C’est par de belles courses de pirogues sur le fleuve Niger que les rideaux sont tombés, le dimanche 3 avril 2016 à Markala, sur les festivités de l’un des plus vieux festivals du Mali, le Festival des Masques et Marionnettes de Markala, (FESMAMA).
Organisé par le Club de Markala, ce rendez-vous de dimension internationale a mobilisé des festivaliers de divers horizons du Mali. Cette année, les organisateurs de ce festival ont choisi comme thème: «Le rôle des masques et marionnettes dans la paix et la réconciliation nationale».
La cérémonie d’ouverture de cette 19ème édition a été lancée après la grande prière de vendredi, le 1er avril, en présence du représentant du Parrain de l’événement, le Ministre de la Réconciliation Nationale, Zahabi Ould Mohamed, Ataher Ag Iknan, du Professeur Dioncouda Traoré, l’invité d’honneur et un inconditionnel de l’événement, des notabilités locales et coutumières de Markala, notamment le Maire, Demba Diallo, l’Honorable Yacouba Traoré, le Président du Comité de Pilotage du Club de Markala, Paul Ismaël Boro, et ses collaborateurs ainsi que de plusieurs autres invités.

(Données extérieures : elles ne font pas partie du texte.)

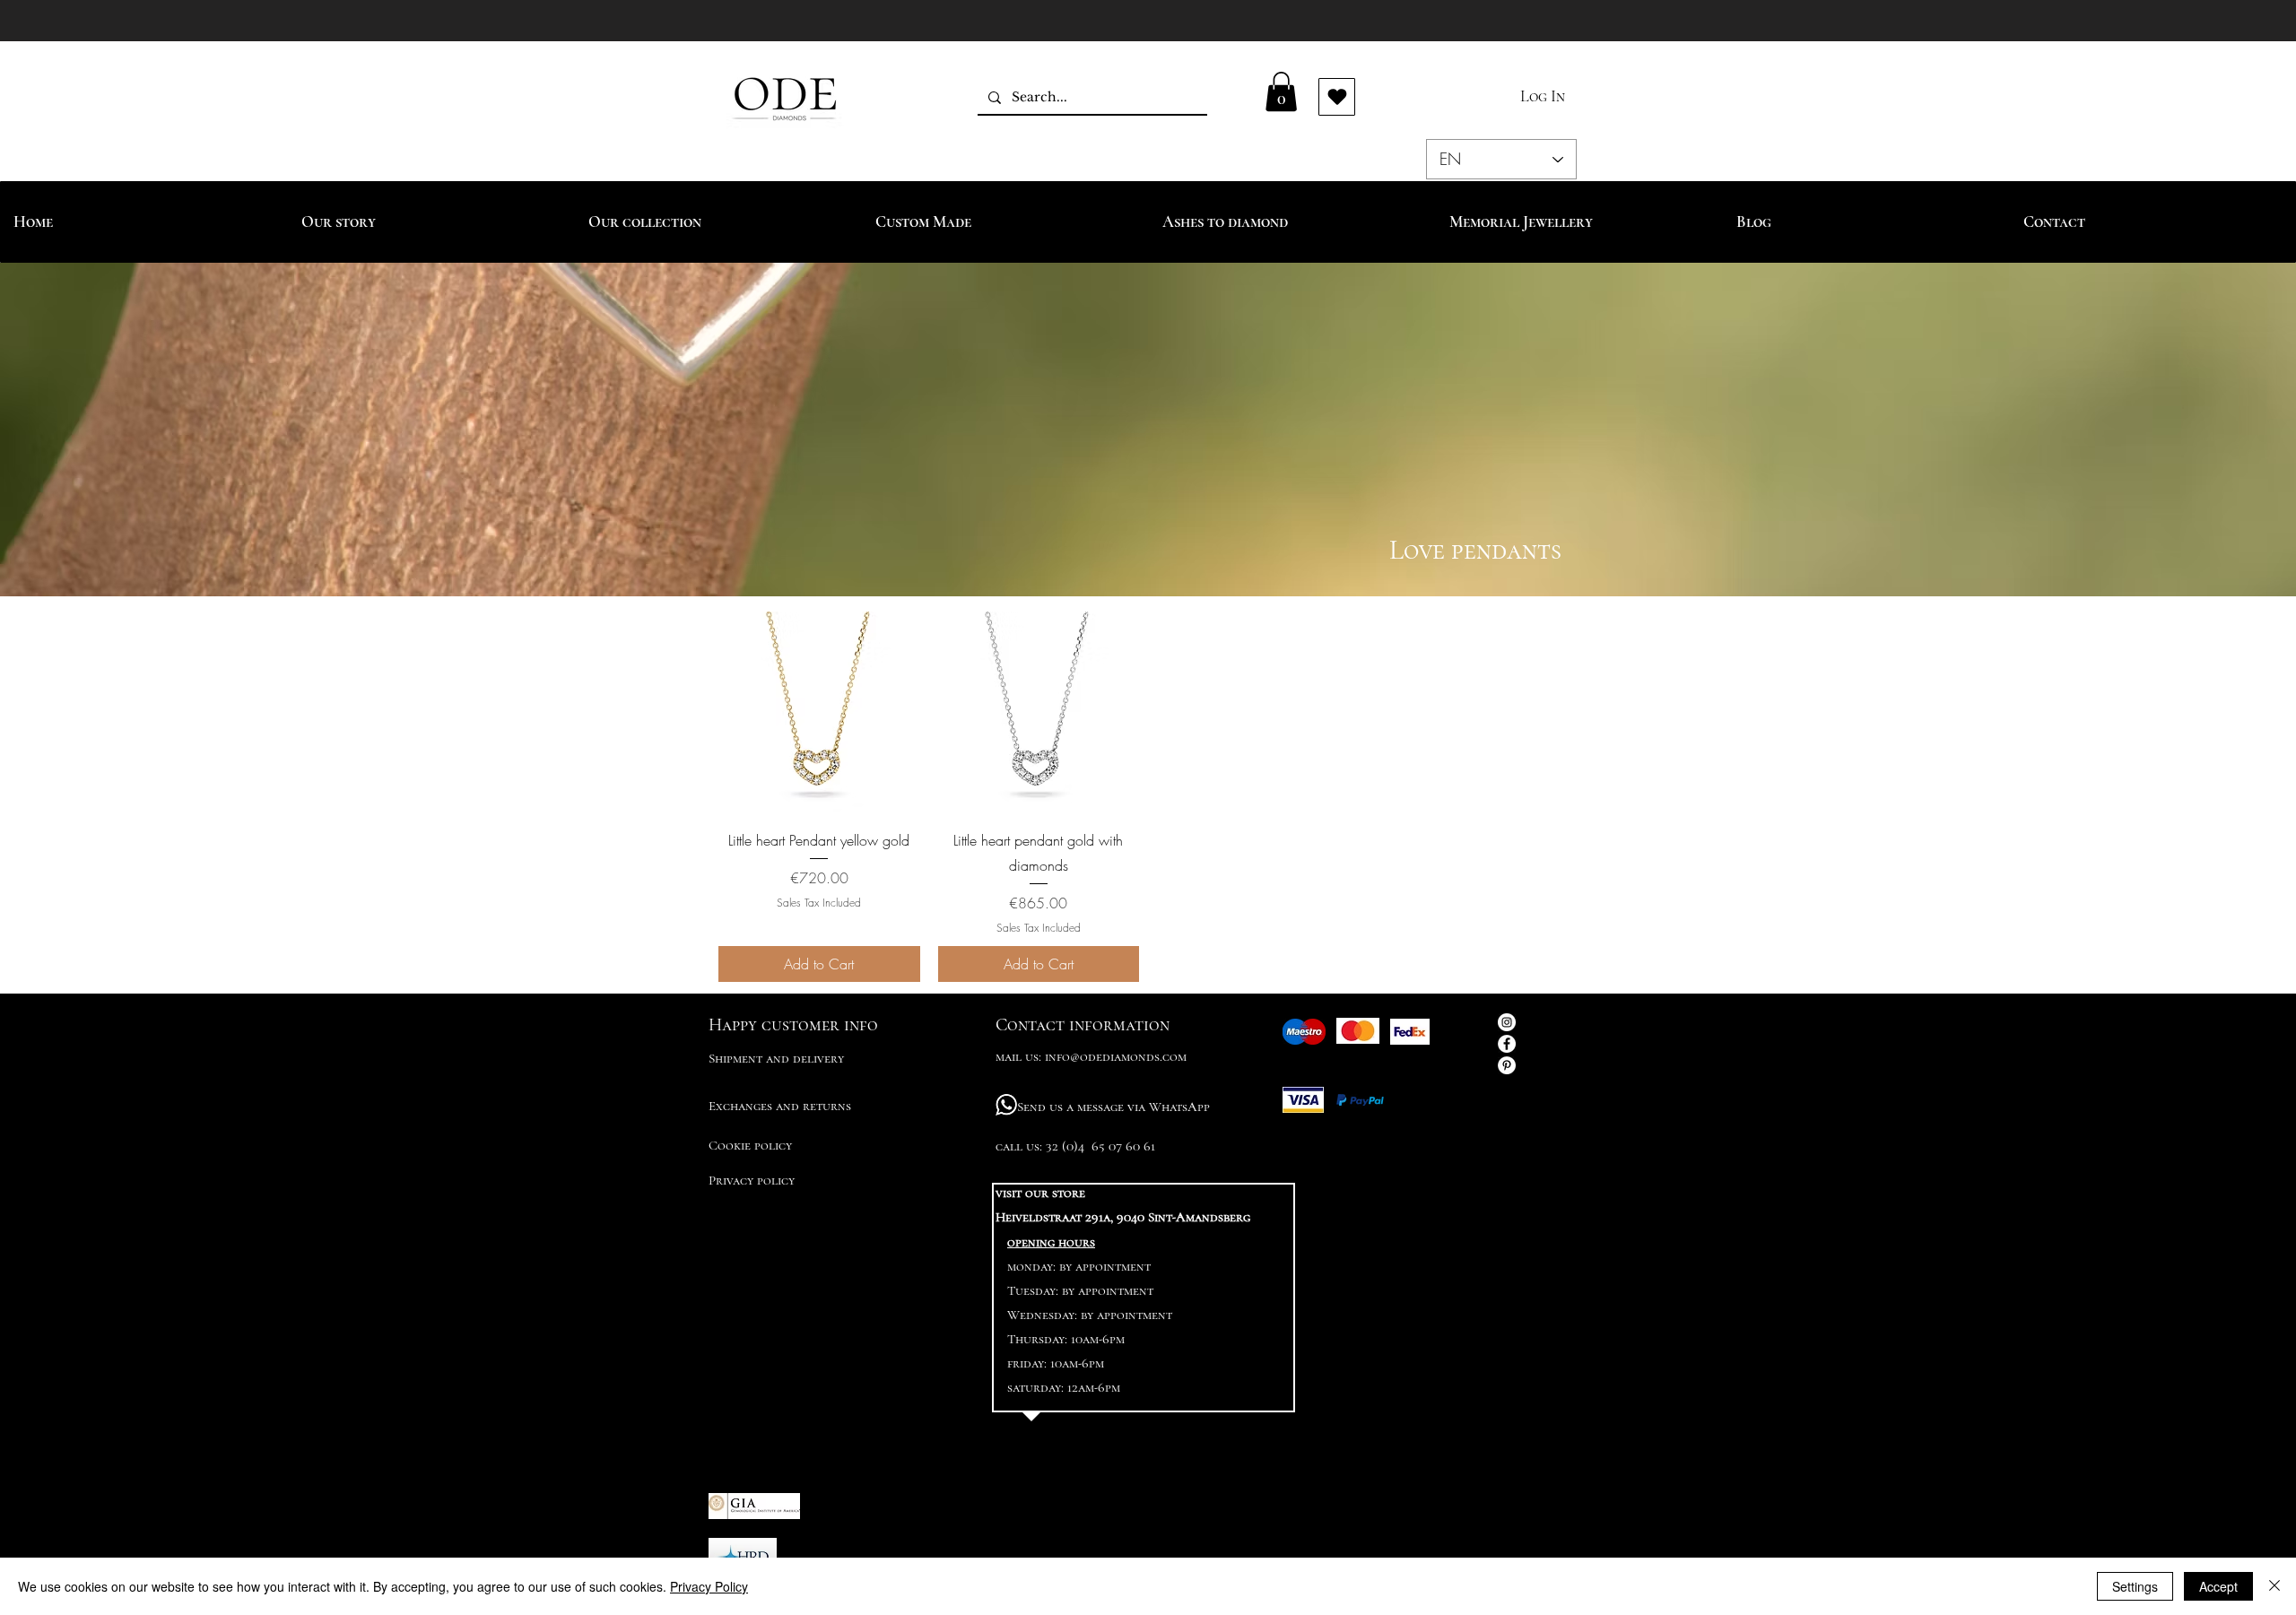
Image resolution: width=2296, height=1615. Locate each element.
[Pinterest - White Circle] (1507, 1065)
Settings (2135, 1586)
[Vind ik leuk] (1336, 97)
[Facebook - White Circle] (1507, 1044)
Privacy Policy (709, 1586)
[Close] (2274, 1586)
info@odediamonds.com (1116, 1056)
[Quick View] (819, 712)
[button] (1281, 91)
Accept (2218, 1586)
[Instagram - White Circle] (1507, 1022)
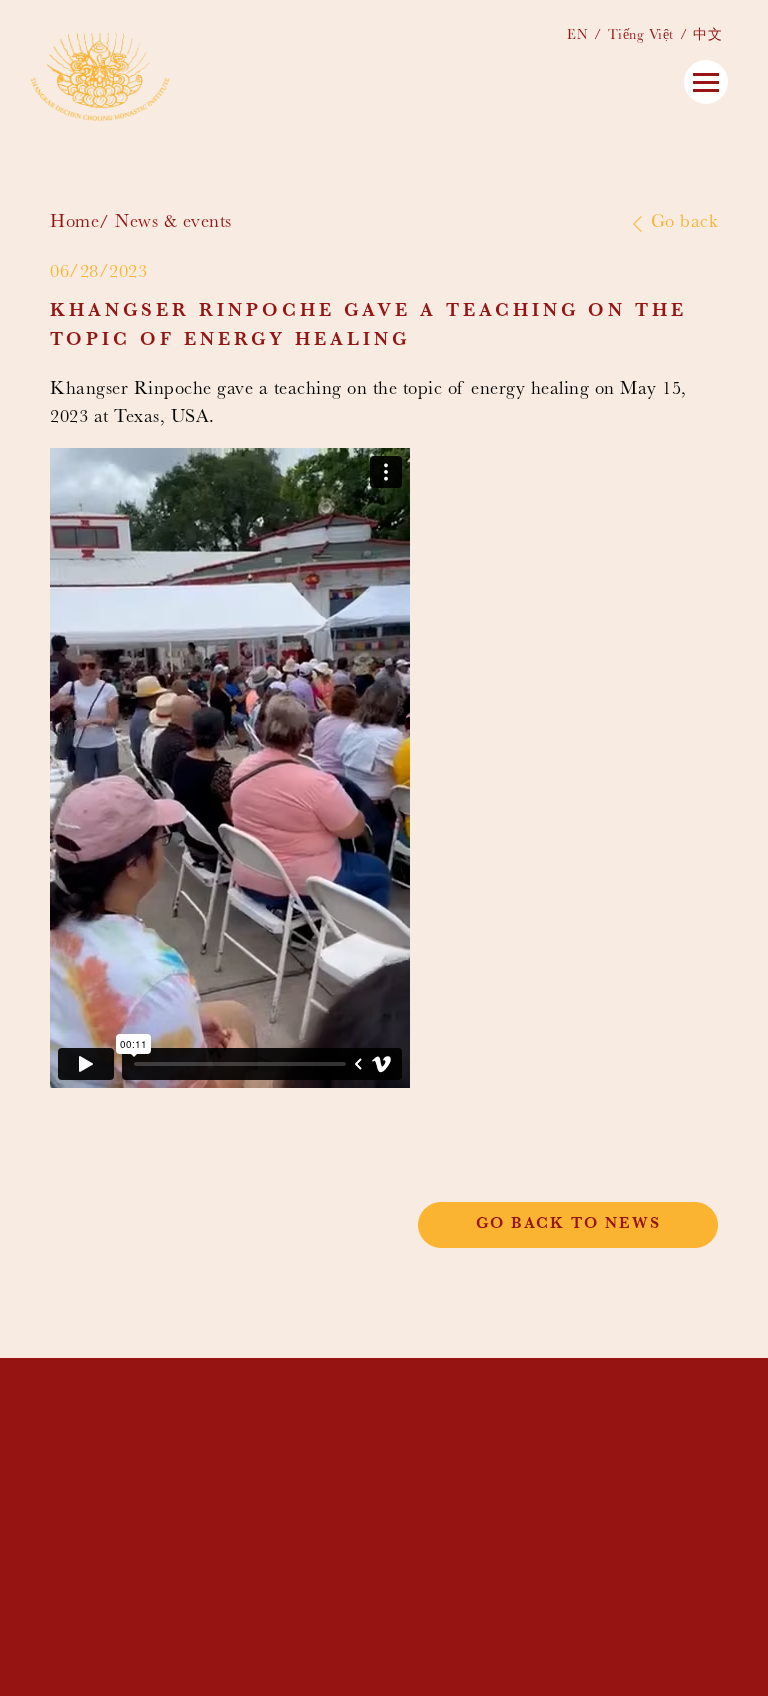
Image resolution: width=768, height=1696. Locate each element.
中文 (707, 36)
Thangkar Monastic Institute (521, 1425)
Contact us (435, 1517)
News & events (173, 223)
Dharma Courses (457, 1455)
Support (420, 1501)
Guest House (440, 1471)
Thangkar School (463, 1440)
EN (577, 36)
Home (74, 223)
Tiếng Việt (641, 36)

Au premier jour de la fête, ce sont les chasseurs qui ont eu l’honneur de chasser les mauvais esprits du site. Ensuite, ce fut une succession de prestations des troupes des différents quartiers de Markala, notamment les troupes de Diamarabougou Tilala, Djouanga, Samadougou, Thio et Konela, et particulièrement celle de Thiérola, avec la chanteuse Fanta qui a étalé toute la profondeur du répertoire culturel bozo, avec des danses initiatiques autour des masques incarnant des animaux sauvages. La soirée s’est poursuivie par la présentation des artistes en herbe de Markala.
Au-delà de l’aspect folklorique de l’événement, Paul Ismaël Boro et ses collaborateurs du Club de Markala ont organisé, au deuxième jour du festival, une conférence-débat sur le thème de cette 19ème édition de FESMAMA, «Rôle des masques et marionnettes dans la réconciliation nationale».
Le conférencier était le Secrétaire Général du Ministère de la Réconciliation Nationale, Ataher Ag Iknane, accompagné du Professeur Salia Mallé. Le premier a, dans son intervention, rappelé que si le festival a tenu bon jusque-là, c’est parce qu’il a pu garder ses valeurs pour atteindre son objectif.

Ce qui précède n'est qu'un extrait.